What the task requires: Can you turn the paragraph in the container setup guide that begins "Replace <rtvi-cv-image> with" into a brief list that keeps its main facts?

Source extract:
++++

Start the Docker Container#

Pull and launch the RTVI-CV container with GPU access, a persistent storage volume, and the reference configs mounted into the application directory.

Replace <rtvi-cv-image> with the full NGC image path and tag for your platform. Replace device=0 with the target GPU index. Replace <path-to-reference-configs> with the absolute path to the cloned reference-configs directory on the host.

x86 / aarch64 (multi-arch):

docker run --name=rtvi-cv --network=host \
  --gpus "device=0" --shm-size=6g \
  -v $HOME/standalone-storage:/opt/storage \
  -v <path-to-reference-configs>:/opt/nvidia/deepstream/deepstream/sources/apps/sample_apps/metropolis_perception_app/reference-configs \
  -it --user root --rm \
  <rtvi-cv-image>

SBSA (Spark):

docker run --name=rtvi-cv --network=host \
  --gpus "device=0" --privileged --shm-size=6g \
  -v $HOME/standalone-storage:/opt/storage \
  -v <path-to-reference-configs>:/opt/nvidia/deepstream/deepstream/sources/apps/sample_apps/metropolis_perception_app/reference-configs \
  -it --user root --rm \
  <rtvi-cv-image>

Thor (Jetson):

Before running benchmarks on Jetson Thor, boost the CPU/GPU and VIC clocks on the host (outside the container):

sudo nvpmodel -m 0
sudo jetson_clocks
sudo su
echo performance > /sys/class/devfreq/8188050000.vic/governor

Then launch the container:

docker run --name=rtvi-cv --network=host \
  --gpus "device=0" --shm-size=6g \
  -v $HOME/standalone-storage:/opt/storage \
  -v <path-to-reference-configs>:/opt/nvidia/deepstream/deepstream/sources/apps/sample_apps/metropolis_perception_app/reference-configs \
  -it --user root --rm \
  <rtvi-cv-image>

The -v $HOME/standalone-storage:/opt/storage mount persists downloaded models and TensorRT engines across container restarts. The second -v mount makes the reference configs available inside the container at the expected application path.

++++

Information supplied:
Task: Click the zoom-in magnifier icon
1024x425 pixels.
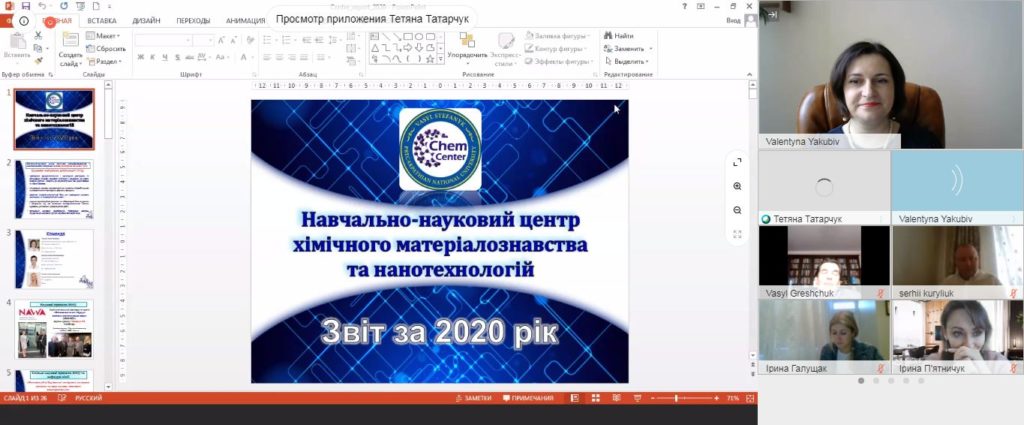Action: 737,186
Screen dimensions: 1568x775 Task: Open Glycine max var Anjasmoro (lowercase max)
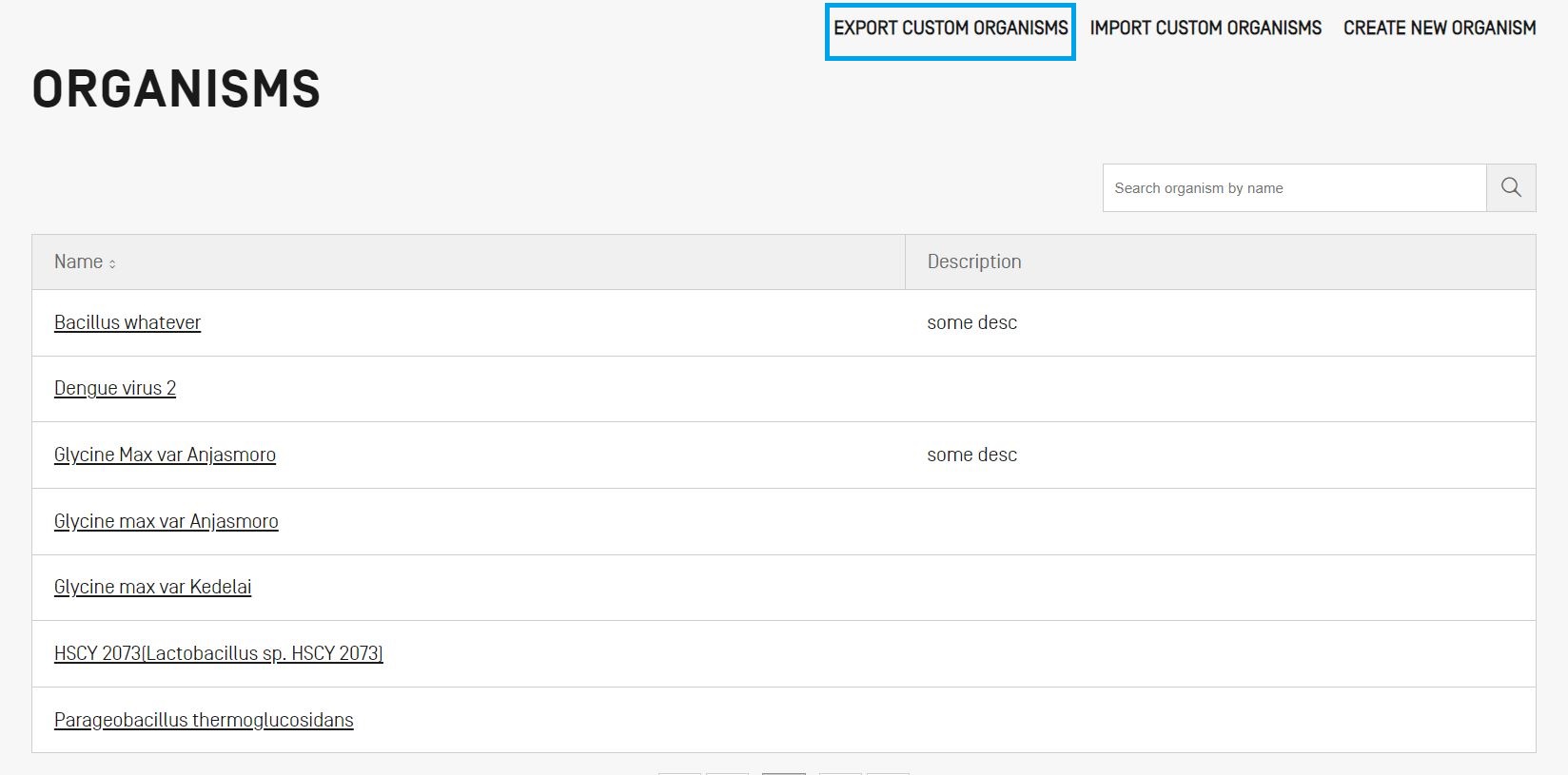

++++

Full answer:
- <rtvi-cv-image>: the full NGC image path and tag for your platform
- device=0: the target GPU index
- <path-to-reference-configs>: the absolute host path to the cloned reference-configs directory